EXCERPT TO READ.

══════

On Jun 6, 4:39 pm, "Dave" wrote:
wrote in message

ups.com...



If so, I can't
quite understand why it is rectified prior to the transformer.


Nor can I. The transformer would only produce the other half of the wave on
the secondaries. This can't be right.


According to the connection diagram I sent previously, the mains is
connected directly to diode D1 via a (blown, unknown value) resistor
R1:

From mains to multipole switch (selecting program) to resistor R1.
From resistor R1 (other end) to diode D1 (Anode)
From diode D1 (Cathode) to D2 (Cathode)
From diode D1 (Cathode) to C2


Furthermore, diode D1 is also connected to the transformer:
From diode D1 to transformer terminal 1


If C2 is indeed a polarised electrolytic capacitor (hopefully you'll
be able to visually confirm from the JPEG I sent), it would seem to
imply DC (direct current) - possibly half-wave rectification. Why a
transformer is then connected to the diode D1 is, at present, unclear
to me - I just don't understand it yet.

══════

DIRECTIVE. Repeat word for word the part of the circuit discussion starting with "Nor can I. The" and going on through "to resistor R1.". The items that follow the circuit discussion come from a separate source.

══════

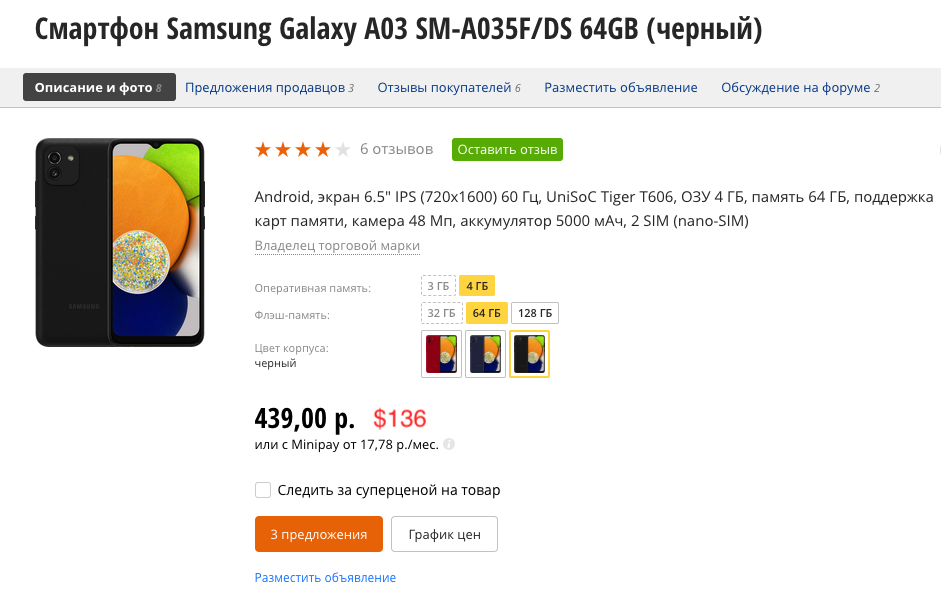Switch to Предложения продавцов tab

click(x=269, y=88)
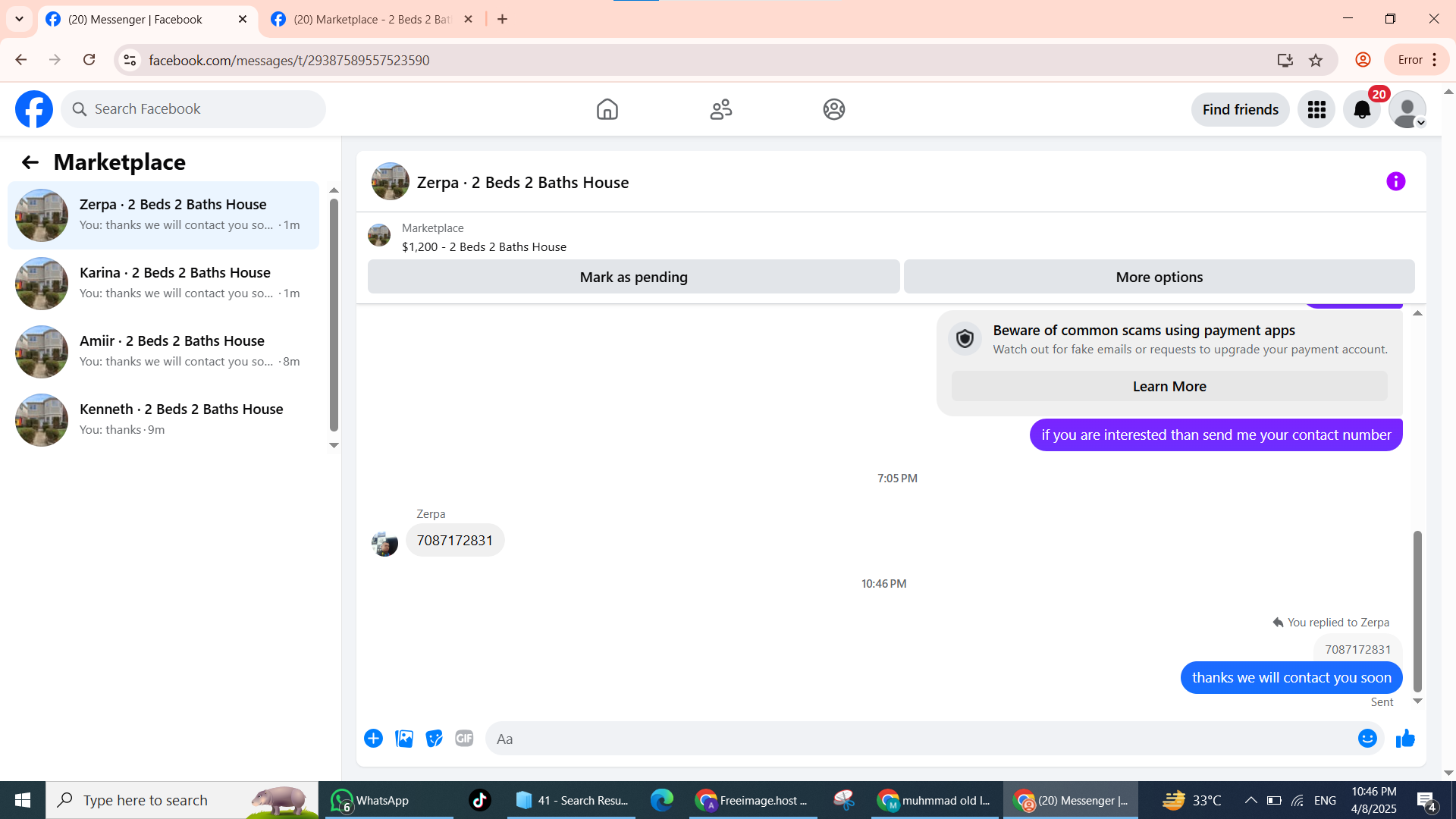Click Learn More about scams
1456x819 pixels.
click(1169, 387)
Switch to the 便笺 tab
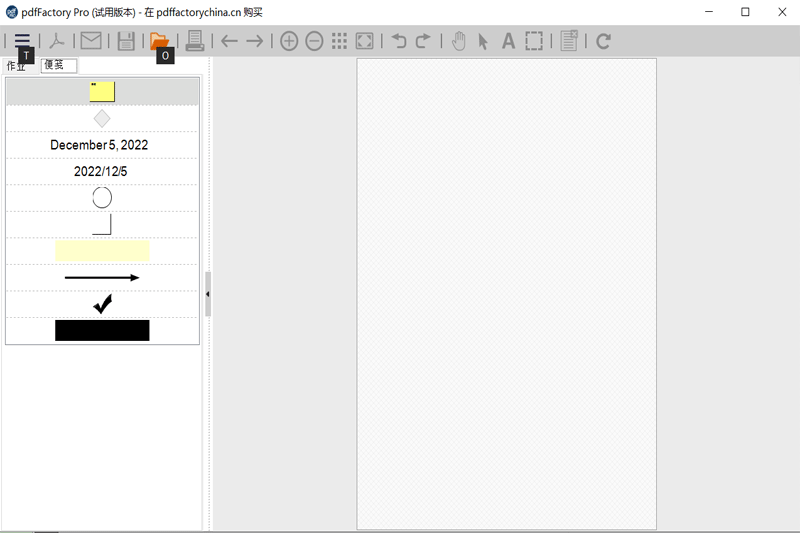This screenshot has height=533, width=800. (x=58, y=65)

══════

REPLY.
Nor can I. The transformer would only produce the other half of the wave on
the secondaries. This can't be right.


According to the connection diagram I sent previously, the mains is
connected directly to diode D1 via a (blown, unknown value) resistor
R1:

From mains to multipole switch (selecting program) to resistor R1.